Usually, Iowa contests focus on broad national issues that a person would be expected to lead on as president (plus ethanol).  Fireworks range as a national issue somewhere around garbage collection and why-don’t-they-do-something-about-that-tacky-display-of-Christmas-lights-on-Steve-and-Janice’s-house.

But from a data perspective, the Cruz campaign knew its supporters.  There’s a great article on this here.  Here’s a quote:

“They had divided voters by faction, self-identified ideology, religious belief, personality type—creating 150 different clusters of Iowa caucus-goers—down to sixty Iowa Republicans its statistical models showed as likely to share Cruz’s desire to end a state ban on fireworks sales.

Unlike most of his opponents, Cruz has put a voter-contact specialist in charge of his operation, and it shows in nearly every aspect of the campaign he has run thus far and intends to sustain through a long primary season. Cruz, it should be noted, had no public position on Iowa’s fireworks law until his analysts identified sixty votes that could potentially be swayed because of it.”

As we unpack this, there are several lessons we nonprofits can take from this operation:

The leadership role of direct marketing.  Cruz’s campaign is run by a direct marketing specialist.  Contrast this with Marco Rubio’s campaign, which is run by a general consultant, or Jeb Bush’s, which was run by a communications specialist.  As a result, analytics and polling in the campaign are skewed not toward what generalized messages do best with a focus group or are the least offensive to the most number of people.    

In fact, in the campaign, the analytics team has a broader set of responsibilities than normal.  Analytics drive targeting decisions online and offline.

The imperative to know your constituents.  Much political polling is focused on knowing donors in the aggregate.  The Cruz campaign wanted to know them specifically.  So they gathered not just people who were supporters and asked them about local concerns.  This came up with 77 different ideas, including red-light cameras and, as you probably guessed, fireworks bans.  We’ve talked about knowing your constituents by their deeds and by asking them; what’s important about this example is the specificity of the questions.  It’s not “what do you like or dislike”; it’s “what do you care about.”

Testing to know potential constituents.  One the campaign had these ideas, they tested them online with Facebook ads.  The ads weren’t specific to the Cruz campaign, but rather asked people to sign up for more information about that issue.  Once they had these data, they not only had specific knowledge of what people cared about, but the grist for the mill of data operations that could model Iowa voters and their key issues.  

Focusing on actual goals.  Cruz’s end goal is to drive voters, just like ours is to drive donations.  By simplifying things down to what gets people to pull their levers/hit the button/punch the chad, they had a crystallizing focus.  One can debate whether this is a good thing, as the campaign sent out a controversial Voting Violation mailing that attempted to shame infrequent voters with Cruz leanings to the polls.  (It should be noted that these mailings are the part of campaign lore — they’ve been tested and found to be very efficient, but few campaigns have ever wanted to backlash that comes inevitably from them.)  But that focus on things that matter, rather than vanity metrics like Facebook likes , help with strategy.

■ **Dataset records**:
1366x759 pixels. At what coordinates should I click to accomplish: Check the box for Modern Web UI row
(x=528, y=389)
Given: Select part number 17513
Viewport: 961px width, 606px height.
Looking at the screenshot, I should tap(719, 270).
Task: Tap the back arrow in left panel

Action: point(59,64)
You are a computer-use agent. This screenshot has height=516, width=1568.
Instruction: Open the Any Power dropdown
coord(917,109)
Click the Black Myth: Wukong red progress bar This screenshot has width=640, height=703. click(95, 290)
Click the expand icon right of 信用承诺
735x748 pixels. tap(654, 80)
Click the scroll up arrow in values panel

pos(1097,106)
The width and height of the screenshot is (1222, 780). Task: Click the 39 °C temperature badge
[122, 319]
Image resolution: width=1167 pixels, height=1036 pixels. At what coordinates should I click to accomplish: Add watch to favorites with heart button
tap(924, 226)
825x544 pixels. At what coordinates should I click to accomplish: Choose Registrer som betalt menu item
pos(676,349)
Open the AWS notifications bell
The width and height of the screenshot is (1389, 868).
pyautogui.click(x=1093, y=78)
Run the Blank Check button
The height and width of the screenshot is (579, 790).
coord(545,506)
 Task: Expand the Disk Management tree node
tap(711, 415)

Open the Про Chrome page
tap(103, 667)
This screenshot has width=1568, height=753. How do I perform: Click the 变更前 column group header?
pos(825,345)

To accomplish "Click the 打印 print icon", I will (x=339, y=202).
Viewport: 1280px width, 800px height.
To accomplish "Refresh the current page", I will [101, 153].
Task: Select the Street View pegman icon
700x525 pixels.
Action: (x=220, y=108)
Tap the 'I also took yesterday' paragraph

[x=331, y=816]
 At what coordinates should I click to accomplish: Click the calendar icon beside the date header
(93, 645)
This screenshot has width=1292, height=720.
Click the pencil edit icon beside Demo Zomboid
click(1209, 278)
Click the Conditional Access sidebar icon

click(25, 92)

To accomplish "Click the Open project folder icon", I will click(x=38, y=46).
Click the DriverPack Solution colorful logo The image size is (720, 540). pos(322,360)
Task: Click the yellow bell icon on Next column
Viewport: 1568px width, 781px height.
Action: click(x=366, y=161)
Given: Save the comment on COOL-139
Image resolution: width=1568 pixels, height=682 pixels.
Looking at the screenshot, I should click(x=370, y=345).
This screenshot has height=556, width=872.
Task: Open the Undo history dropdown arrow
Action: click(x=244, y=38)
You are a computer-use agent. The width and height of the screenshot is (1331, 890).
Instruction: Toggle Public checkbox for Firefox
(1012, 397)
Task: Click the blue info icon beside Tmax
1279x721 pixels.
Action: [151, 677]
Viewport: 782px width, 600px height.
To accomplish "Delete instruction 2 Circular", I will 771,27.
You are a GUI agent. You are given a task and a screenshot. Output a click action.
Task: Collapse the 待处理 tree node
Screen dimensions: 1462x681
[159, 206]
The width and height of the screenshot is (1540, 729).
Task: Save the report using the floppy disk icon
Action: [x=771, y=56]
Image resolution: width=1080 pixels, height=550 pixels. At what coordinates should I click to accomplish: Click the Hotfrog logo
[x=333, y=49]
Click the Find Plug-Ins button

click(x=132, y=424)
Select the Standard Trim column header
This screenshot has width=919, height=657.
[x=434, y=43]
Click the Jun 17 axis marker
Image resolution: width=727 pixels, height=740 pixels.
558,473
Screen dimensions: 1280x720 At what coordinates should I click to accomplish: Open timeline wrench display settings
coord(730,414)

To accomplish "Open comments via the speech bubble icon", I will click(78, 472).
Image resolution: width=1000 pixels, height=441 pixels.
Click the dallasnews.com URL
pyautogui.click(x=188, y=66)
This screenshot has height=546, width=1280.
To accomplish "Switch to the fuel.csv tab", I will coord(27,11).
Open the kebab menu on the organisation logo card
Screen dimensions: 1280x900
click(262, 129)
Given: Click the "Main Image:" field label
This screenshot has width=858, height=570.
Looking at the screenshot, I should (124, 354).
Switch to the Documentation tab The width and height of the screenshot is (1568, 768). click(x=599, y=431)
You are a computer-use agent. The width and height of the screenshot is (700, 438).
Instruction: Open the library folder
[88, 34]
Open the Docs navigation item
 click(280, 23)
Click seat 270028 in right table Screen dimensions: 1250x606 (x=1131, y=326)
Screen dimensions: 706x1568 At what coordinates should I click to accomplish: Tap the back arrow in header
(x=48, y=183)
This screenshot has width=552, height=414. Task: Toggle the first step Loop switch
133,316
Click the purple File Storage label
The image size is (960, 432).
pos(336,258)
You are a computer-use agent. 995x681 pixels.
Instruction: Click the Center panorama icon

■ **Task details**:
Please answer these from the passage on the Cruz campaign:
(a) How many clusters of Iowa caucus-goers did the campaign create?
(b) How many different ideas came from asking supporters about local concerns?
(c) What did the campaign use to test those ideas online?

■ **Complete answer**:
(a) 150
(b) 77
(c) Facebook ads